Jennifer Mnookin is Professor of Law at the UCLA School of Law.  From 2007-2009, she served as Vice Dean for Faculty and Research. She joined the UCLA faculty in 2005; her previous academic appointments include Professor of Law and Barron F. Black Research Professor at the University of Virginia School of Law, and Visiting Professor of Law at the Harvard Law School.  She regularly teaches Evidence and Torts, as well as seminars in topics relating to expert evidence and law and popular culture.
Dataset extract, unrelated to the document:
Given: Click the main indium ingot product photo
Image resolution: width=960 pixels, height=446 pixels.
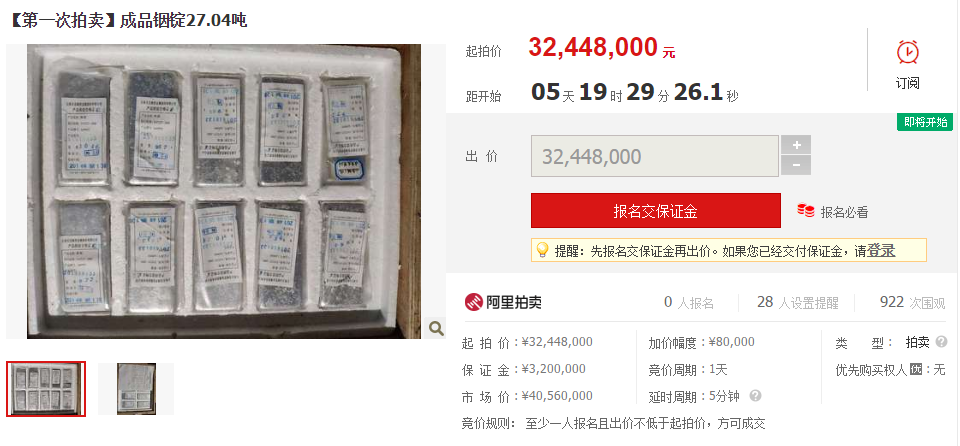Looking at the screenshot, I should (x=224, y=191).
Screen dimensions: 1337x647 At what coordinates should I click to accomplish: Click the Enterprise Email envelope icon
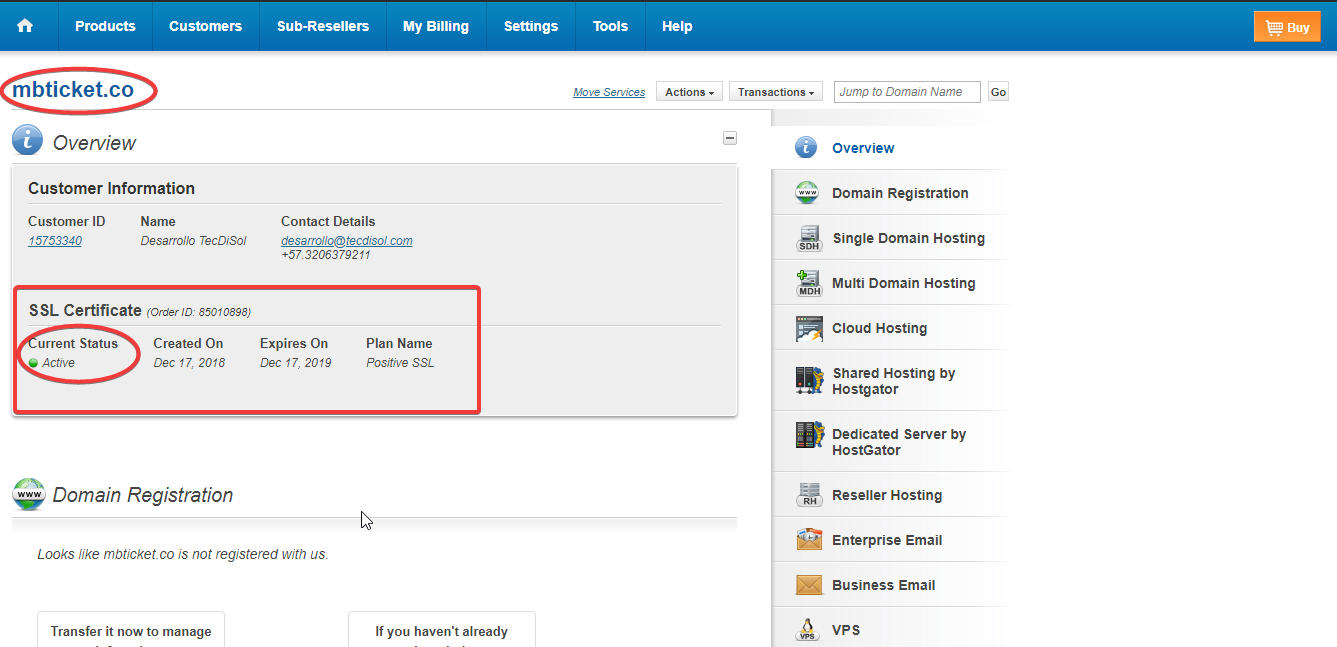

Professor Mnookin researches and writes primarily in the area of Evidence, particularly expert and scientific evidence, and the use of forensic science in court.  She has written on a variety of evidence-related subjects, including, among others,  Daubert and the appropriate standards for expert evidence; forms of forensic science including latent fingerprint examination and handwriting identification; DNA profiling;  expert evidence and the Confrontation Clause; documentary films and legal evidence;  and the history of expert evidence. Her most recent publications include “The Need for a Research Culture in the Forensic Sciences (with co-authors), 58 UCLA Law Review 725 (2011); The Ira M. Belfer Lecture: “The Courts, The National Academy of Science, and the Future of Forensic Science,” 75 Brooklyn Law Review 1209 (2010), and “The Use of Technology in Human Expert Domains: Challenges and Risks Arising From the Use of Automated Fingerprint Identification Systems in Forensic Science” (with Itiel Dror), Law, Probability & Risk (2010).

Professor Mnookin is also a co-author of The New Wigmore’s Expert Evidence volume (with David Kaye and David Bernstein) (Aspen Publishers, 2004, 2010 (2nd ed) (with annual supplements)), and as of 2011, has joined Modern Scientific Evidence (with David Faigman et al).  Mnookin has spearheaded amicus briefs on behalf of a group of evidence professors several recent Confrontation Clause cases before the Supreme Court, and is currently the primary investigator on a major grant from the NIJ to investigate the relationship between difficulty and error rate in latent fingerprint identification.  She has served on a variety of working groups on issues surrounding forensic science and evidence law, including an NIJ/NIST expert working group on human factors in fingerprint identification; an National Academy of Sciences committee on Daubert and alternatives,  and as an advisory member to an Office of Science & Technology's interagency working group on research issues in forensic science.  She occasionally serves as an expert witness on evidence-related areas.  Mnookin is on the advisory board of several journals and is a member of the ALI. 

Professor Mnookin received her A.B. from Harvard University, her J.D. from the Yale Law School, and a Ph.D. in the History and Social Study of Science and Technology, M.I.T.